Fix Dirichlet.log_prob() when x=0 and alpha=1

test/distributions/test_distributions.py

@@ -2773,6 +2773,20 @@ def test_dirichlet_log_prob(self):
             expected_log_prob = scipy.stats.dirichlet.logpdf(x[i].numpy(), alpha.numpy())
             self.assertEqual(actual_log_prob[i], expected_log_prob, atol=1e-3, rtol=0)
 
+    @unittest.skipIf(not TEST_NUMPY, "NumPy not found")
+    def test_dirichlet_log_prob_zero(self):
+        # Specifically test the special case where x=0 and α=1.  The PDF is
+        # proportional to x**(α-1), which in this case works out to 0**0=1.
+        # The log PDF of this term should therefore be 0.  However, it's easy
+        # to accidentally introduce NaNs by calculating log(x) without regard
+        # for the value of α-1.
+        alpha = torch.tensor([1, 2])
+        dist = Dirichlet(alpha)
+        x = torch.tensor([0, 1])
+        actual_log_prob = dist.log_prob(x)
+        expected_log_prob = scipy.stats.dirichlet.logpdf(x.numpy(), alpha.numpy())
+        self.assertEqual(actual_log_prob, expected_log_prob, atol=1e-3, rtol=0)
+
     @unittest.skipIf(not TEST_NUMPY, "NumPy not found")
     def test_dirichlet_sample(self):
         set_rng_seed(0)  # see Note [Randomized statistical tests]

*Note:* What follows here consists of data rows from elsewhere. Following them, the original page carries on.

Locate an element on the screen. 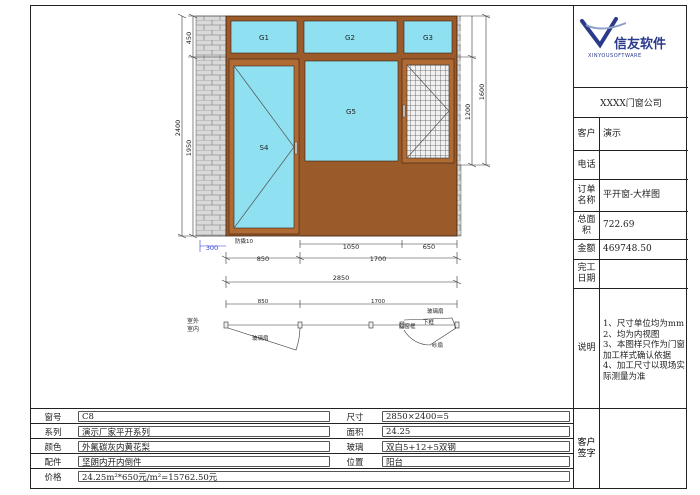 This screenshot has height=495, width=700. customer-row: 客户 演示 is located at coordinates (631, 134).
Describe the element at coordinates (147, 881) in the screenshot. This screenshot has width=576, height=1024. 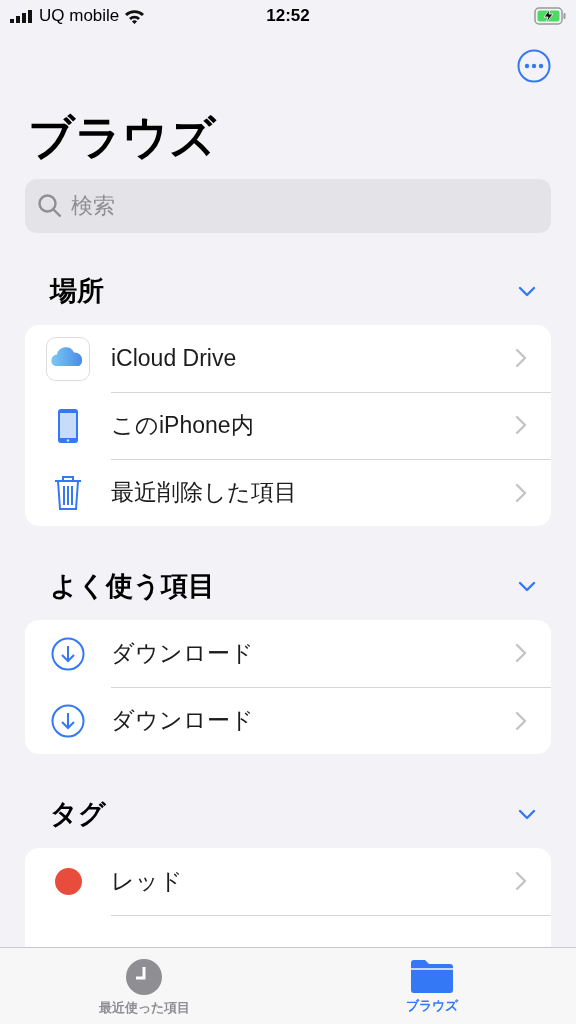
I see `list-item: レッド` at that location.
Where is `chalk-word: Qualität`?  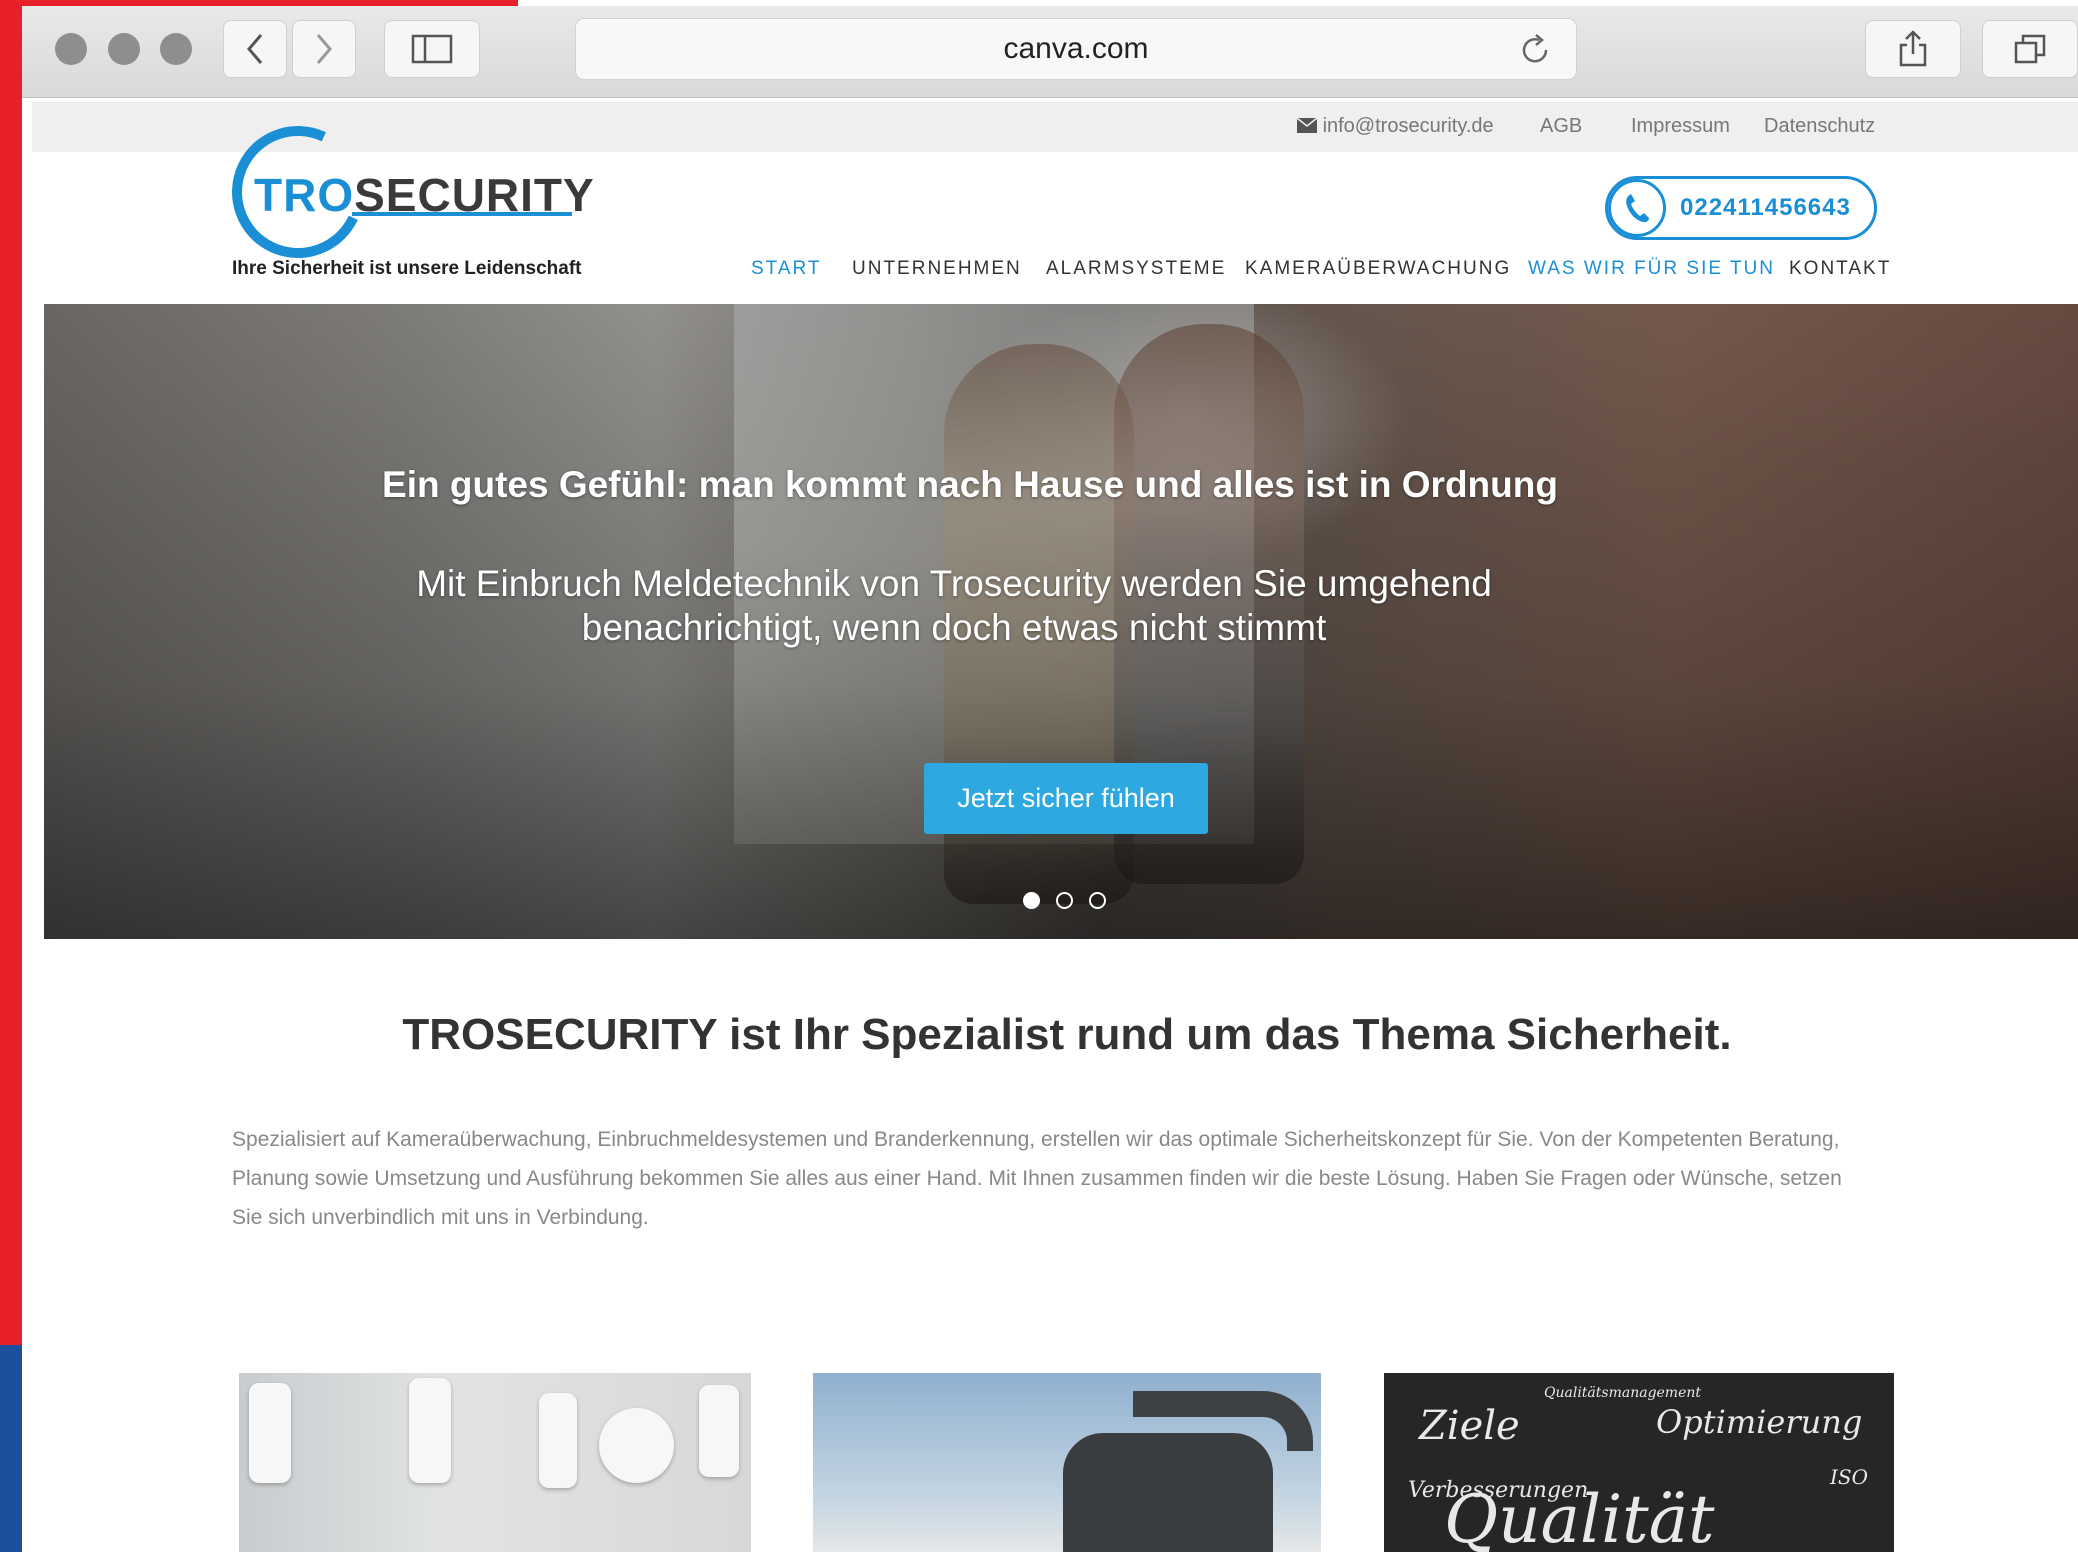
chalk-word: Qualität is located at coordinates (1580, 1516).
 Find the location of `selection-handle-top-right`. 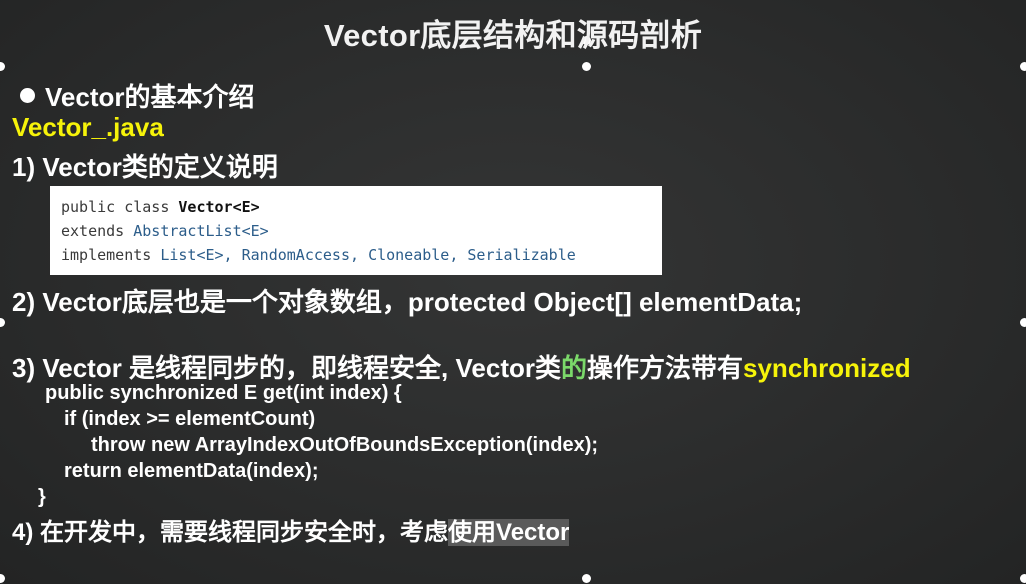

torch/distributions/dirichlet.py

@@ -69,7 +69,7 @@ def rsample(self, sample_shape=()):
     def log_prob(self, value):
         if self._validate_args:
             self._validate_sample(value)
-        return ((torch.log(value) * (self.concentration - 1.0)).sum(-1) +
+        return (torch.xlogy(self.concentration - 1.0, value).sum(-1) +
                 torch.lgamma(self.concentration.sum(-1)) -
                 torch.lgamma(self.concentration).sum(-1))